To solve the problem, we need to find the total time of flight of a bullet fired vertically upwards that reaches a height of 40 m and takes 2 seconds to return to that height during its descent. We will use the equations of motion to find the required time. ### Step-by-Step Solution: 1. **Understanding the Motion**: - The bullet is fired vertically upwards and reaches a height of 40 m. - It takes 2 seconds to descend back to the same height of 40 m. 2. **Finding the Time to Reach Maximum Height**: - Since it takes 2 seconds to come down to the height of 40 m, it must take 1 second to reach the maximum height (as the time taken to go up is equal to the time taken to come down). - Therefore, the time taken to reach the maximum height is \( t_{up} = 1 \, \text{s} \). 3. **Using the First Equation of Motion**: - We can use the first equation of motion: \[ v = u + at \] - At the maximum height, the final velocity \( v = 0 \) m/s, the initial velocity \( u \) is unknown, acceleration \( a = -g = -10 \, \text{m/s}^2 \), and time \( t = 1 \, \text{s} \). - Plugging in the values: \[ 0 = u - 10 \cdot 1 \] - Rearranging gives: \[ u = 10 \, \text{m/s} \] 4. **Finding the Initial Velocity at the Start**: - Now we need to find the initial velocity \( u_0 \) when the bullet was fired.
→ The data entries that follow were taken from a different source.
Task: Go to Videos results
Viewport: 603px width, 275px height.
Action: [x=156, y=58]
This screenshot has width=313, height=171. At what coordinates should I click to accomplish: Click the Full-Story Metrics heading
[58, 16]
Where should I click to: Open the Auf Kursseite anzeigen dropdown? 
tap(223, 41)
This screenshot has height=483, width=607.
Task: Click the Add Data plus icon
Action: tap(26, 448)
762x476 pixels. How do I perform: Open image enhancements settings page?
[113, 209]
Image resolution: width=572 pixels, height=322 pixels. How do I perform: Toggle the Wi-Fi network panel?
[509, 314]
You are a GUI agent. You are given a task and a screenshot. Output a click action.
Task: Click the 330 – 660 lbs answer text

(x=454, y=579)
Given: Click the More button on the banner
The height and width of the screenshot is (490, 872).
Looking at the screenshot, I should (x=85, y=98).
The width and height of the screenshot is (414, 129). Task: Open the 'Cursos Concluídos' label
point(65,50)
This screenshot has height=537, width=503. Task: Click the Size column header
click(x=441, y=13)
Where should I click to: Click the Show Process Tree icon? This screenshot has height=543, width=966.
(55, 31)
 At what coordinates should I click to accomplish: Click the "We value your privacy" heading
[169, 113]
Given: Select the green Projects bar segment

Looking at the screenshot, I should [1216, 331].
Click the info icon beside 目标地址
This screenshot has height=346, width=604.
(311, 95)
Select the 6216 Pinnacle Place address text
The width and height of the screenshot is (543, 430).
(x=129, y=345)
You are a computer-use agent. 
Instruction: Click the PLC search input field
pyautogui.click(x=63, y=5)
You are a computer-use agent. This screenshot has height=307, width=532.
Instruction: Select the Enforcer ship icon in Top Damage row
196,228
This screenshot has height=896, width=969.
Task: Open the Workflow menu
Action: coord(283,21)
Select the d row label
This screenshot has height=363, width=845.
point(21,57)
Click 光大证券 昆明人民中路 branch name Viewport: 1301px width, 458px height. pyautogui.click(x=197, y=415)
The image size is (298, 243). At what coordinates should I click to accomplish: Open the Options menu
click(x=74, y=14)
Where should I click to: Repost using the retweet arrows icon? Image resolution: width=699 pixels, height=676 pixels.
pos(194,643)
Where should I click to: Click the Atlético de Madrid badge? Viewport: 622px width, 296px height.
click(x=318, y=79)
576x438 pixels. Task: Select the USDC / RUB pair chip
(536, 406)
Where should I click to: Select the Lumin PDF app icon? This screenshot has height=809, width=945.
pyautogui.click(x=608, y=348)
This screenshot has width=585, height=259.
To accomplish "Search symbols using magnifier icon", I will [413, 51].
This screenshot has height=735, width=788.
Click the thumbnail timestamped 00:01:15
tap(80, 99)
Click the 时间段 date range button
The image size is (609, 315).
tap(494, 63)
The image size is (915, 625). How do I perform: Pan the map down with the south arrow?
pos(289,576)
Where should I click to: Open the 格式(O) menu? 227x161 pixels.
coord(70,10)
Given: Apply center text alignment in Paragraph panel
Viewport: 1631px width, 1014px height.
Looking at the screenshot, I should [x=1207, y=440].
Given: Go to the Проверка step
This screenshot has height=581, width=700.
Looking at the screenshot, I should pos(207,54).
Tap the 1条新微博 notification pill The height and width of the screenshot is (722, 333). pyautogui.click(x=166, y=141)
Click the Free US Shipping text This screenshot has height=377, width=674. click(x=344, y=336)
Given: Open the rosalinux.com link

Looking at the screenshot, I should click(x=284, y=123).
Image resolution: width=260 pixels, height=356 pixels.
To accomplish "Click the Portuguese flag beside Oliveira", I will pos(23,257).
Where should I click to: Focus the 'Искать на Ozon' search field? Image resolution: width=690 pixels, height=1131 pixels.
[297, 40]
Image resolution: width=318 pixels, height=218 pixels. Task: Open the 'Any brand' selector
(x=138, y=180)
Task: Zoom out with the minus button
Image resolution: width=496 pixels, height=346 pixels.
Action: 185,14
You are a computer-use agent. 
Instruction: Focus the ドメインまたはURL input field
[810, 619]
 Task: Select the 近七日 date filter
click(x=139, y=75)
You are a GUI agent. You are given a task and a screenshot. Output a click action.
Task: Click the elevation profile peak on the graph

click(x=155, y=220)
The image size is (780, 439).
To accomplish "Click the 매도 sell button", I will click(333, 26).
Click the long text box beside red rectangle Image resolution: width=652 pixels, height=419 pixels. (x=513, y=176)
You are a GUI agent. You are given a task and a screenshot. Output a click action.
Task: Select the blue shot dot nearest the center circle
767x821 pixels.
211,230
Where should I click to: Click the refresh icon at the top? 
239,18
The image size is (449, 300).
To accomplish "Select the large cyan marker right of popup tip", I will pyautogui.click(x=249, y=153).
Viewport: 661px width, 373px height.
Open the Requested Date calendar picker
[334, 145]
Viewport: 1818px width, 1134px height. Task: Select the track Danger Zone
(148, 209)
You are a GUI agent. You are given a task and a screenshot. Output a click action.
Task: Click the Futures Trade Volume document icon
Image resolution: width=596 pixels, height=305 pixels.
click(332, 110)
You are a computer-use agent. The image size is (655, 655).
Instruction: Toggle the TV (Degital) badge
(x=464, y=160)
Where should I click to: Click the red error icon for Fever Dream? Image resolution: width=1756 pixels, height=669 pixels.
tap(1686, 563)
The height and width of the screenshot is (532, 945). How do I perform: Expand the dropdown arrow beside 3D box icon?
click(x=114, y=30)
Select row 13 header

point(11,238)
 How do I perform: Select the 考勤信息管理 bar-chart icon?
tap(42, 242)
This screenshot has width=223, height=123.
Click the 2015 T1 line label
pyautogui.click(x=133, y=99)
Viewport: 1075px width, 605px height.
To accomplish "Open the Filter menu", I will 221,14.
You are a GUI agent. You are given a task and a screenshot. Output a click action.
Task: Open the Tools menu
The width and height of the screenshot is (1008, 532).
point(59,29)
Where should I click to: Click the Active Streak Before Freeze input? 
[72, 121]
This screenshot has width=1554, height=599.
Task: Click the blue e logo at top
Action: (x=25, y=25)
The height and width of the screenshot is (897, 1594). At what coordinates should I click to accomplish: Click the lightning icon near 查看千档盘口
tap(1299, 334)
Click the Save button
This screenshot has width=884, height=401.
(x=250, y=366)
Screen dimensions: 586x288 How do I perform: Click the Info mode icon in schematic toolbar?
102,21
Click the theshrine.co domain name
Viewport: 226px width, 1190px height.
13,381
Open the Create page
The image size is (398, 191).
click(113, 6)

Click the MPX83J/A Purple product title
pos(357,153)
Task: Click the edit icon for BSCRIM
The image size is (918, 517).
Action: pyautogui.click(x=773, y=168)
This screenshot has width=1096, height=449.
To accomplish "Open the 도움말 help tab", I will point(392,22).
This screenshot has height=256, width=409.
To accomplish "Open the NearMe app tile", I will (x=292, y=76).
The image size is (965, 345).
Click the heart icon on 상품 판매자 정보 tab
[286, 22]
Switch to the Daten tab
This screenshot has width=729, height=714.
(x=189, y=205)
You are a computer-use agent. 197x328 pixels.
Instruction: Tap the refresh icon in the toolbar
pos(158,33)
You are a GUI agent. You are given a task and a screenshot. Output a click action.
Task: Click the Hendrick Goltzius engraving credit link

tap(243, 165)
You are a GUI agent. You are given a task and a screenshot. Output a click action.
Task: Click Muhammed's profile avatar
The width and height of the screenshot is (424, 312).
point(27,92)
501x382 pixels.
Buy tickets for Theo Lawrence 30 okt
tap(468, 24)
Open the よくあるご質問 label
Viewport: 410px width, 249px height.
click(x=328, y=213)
We can use the second equation of motion: \[ v^2 = u_0^2 + 2as \] - Here, \( v = 10 \, \text{m/s} \) (velocity at 40 m), \( a = -10 \, \text{m/s}^2 \), and \( s = 40 \, \text{m} \). - Plugging in the values: \[ (10)^2 = u_0^2 + 2(-10)(40) \] - This simplifies to: \[ 100 = u_0^2 - 800 \] - Rearranging gives: \[ u_0^2 = 900 \quad \Rightarrow \quad u_0 = \sqrt{900} = 30 \, \text{m/s} \] 5. **Calculating Total Time of Flight**: - The total time of flight \( T \) is given by the time taken to reach the maximum height and the time taken to descend back to the ground. - The time to reach maximum height is \( t_{up} = \frac{u_0}{g} = \frac{30}{10} = 3 \, \text{s} \). - Therefore, the total time of flight is: \[ T = 2 \times t_{up} = 2 \times 3 = 6 \, \text{s} \] ### Final Answer: The total time of flight is \( 6 \, \text{s} \). ---